*YOUR INSTRUCTIONS*
In the material below, find the line containing "You are a computer-use" and the line containing "This screenshot has width=1024, height=576.", then reproduce exactly both of them and every line between, and nothing else.
** Opening DATA block **
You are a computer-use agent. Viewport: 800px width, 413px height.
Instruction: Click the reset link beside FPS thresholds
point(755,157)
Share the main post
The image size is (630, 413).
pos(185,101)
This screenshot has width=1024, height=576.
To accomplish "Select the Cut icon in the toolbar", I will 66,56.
** Closing DATA block **
** Opening DATA block **
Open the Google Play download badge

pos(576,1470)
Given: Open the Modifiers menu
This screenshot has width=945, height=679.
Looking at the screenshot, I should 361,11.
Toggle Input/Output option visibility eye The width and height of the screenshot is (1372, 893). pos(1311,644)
** Closing DATA block **
*SOLUTION TO THE EXERCISE*
You are a computer-use agent. Viewport: 800px width, 413px height.
Instruction: Click the reset link beside FPS thresholds
point(755,157)
Share the main post
The image size is (630, 413).
pos(185,101)
This screenshot has width=1024, height=576.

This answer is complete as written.